List of variants in SPG11
| Genomic location (GRCh38) | dbSNP/ClinVar | HGVS | 1000G MAF | Variant interpretation | CADD | MutationTaster | I:2 | I:1 | II:1 | II:2 |
|---|---|---|---|---|---|---|---|---|---|---|
| Chr15: 44565997 | rs312262785/41353 | ENST00000261866:c.6856C>T; p.Arg2286* | 0.0002 | Pathogenic (PVS1, PM1, PM2, PP3, PP4) | Pathogenic (47) | Disease causing (1) | N/A | 0/1 | 0/1 | 0/1 |
| Chr15: 44622723 | rs879255274/252959 | ENST00000261866:c.2316+5G>A ENST00000559193:c.2321G>A; p.Gly774Asp |
N/A | Likely pathogenic (PM2, PM3, PP1, PP3, PP4) | Pathogenic (19.36) | Disease causing (1) | 0/1 | N/A | 0/1 | 0/1 |
| Chr15: 44651599 | rs3759873/130364 | ENST00000261866:c.1348A>G; p.Ile450Val | 0.0389 | Benign (BA1, BS1, BS4, BP4) | Neutral (0.002) | Polymorphism (0.994) | N/A | 0/1 | N/A | N/A |
Genotypes for each family member are shown in the right-most columns, in which 0/1 represents heterozygous. Parenthetical codes in the Variant interpretation column denote the pathogenic criteria in the ACMG (American College of Genetics and Genomics) guidelines 2015 (Richards et al. 2015). Predicted functional impact on the transcript and protein was calculated by SnpEff, CADD, and MutationTaster. Numbers in the CADD column denote the degree of pathogenicity in Phred scale.
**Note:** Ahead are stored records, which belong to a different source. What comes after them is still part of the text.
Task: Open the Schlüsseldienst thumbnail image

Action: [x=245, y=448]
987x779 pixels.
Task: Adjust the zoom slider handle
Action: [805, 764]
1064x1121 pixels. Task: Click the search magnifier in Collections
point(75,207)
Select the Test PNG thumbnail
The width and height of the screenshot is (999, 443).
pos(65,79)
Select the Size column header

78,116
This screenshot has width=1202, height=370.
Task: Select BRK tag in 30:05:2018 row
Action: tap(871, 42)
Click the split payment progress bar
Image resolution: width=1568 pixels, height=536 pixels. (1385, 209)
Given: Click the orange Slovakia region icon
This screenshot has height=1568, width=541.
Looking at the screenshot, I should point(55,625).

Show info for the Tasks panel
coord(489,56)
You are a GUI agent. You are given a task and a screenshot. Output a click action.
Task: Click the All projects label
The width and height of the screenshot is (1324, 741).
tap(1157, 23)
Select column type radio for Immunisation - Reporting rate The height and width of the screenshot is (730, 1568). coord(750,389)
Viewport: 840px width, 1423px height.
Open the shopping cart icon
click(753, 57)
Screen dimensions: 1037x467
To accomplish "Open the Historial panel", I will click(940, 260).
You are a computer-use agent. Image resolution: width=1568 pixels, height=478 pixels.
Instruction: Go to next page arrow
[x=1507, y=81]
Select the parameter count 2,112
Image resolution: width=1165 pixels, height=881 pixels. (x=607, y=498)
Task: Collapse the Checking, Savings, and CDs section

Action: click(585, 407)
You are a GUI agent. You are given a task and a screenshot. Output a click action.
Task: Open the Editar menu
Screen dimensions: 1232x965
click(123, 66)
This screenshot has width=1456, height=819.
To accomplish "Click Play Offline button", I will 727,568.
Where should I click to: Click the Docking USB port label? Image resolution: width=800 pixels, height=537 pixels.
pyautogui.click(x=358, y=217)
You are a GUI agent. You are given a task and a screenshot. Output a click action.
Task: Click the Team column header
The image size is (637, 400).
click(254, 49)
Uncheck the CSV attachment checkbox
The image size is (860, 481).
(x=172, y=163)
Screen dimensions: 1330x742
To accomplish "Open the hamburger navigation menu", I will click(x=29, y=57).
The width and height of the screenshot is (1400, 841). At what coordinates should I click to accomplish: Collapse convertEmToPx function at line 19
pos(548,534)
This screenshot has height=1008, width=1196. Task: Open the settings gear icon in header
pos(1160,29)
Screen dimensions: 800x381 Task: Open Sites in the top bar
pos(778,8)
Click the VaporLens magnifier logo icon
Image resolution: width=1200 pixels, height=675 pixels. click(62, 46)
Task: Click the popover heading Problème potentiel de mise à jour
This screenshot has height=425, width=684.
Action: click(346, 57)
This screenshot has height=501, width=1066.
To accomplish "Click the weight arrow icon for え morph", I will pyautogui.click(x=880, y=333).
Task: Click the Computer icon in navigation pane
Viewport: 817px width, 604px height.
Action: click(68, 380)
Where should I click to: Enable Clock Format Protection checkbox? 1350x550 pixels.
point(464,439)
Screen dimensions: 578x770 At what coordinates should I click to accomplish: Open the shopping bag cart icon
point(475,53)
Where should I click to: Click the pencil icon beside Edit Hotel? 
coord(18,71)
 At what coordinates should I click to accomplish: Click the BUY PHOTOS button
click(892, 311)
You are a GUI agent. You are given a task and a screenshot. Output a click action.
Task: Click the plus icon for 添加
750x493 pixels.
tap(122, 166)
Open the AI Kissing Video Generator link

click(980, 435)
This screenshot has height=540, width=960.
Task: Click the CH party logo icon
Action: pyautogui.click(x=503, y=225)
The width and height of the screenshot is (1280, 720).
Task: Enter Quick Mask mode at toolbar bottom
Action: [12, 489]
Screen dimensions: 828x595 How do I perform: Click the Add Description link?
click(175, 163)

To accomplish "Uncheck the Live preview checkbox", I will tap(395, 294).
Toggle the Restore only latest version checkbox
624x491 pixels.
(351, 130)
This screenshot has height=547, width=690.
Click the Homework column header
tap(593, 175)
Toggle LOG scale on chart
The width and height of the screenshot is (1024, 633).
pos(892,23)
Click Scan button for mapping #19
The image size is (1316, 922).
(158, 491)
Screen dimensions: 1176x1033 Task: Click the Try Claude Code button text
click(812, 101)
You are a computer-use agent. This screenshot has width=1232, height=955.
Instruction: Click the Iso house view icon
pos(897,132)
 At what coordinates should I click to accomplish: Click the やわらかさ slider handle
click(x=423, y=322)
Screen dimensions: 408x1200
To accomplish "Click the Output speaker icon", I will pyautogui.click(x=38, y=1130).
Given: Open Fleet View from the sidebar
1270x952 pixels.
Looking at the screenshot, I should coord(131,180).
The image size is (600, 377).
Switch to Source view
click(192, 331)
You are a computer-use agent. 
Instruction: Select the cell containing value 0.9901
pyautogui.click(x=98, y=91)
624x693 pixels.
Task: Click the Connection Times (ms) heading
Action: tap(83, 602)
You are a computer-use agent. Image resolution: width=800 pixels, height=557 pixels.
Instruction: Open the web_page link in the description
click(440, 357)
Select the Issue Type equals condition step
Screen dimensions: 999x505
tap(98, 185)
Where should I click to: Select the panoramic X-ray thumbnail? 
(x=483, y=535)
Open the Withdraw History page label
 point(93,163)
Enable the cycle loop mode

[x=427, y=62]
Numbers in the MutationTaster column denote the confidence of pathogenicity classification, in which 1 is the most confident and 0 is the least confident.
dbSNP, Database for Short Genetic Variations; HGVS, Human Genome Variation Society; 1000G, 1000 Genomes; MAF minor allele frequency; CADD, Combined Annotation-Dependent Depletion; N/A, not applicable.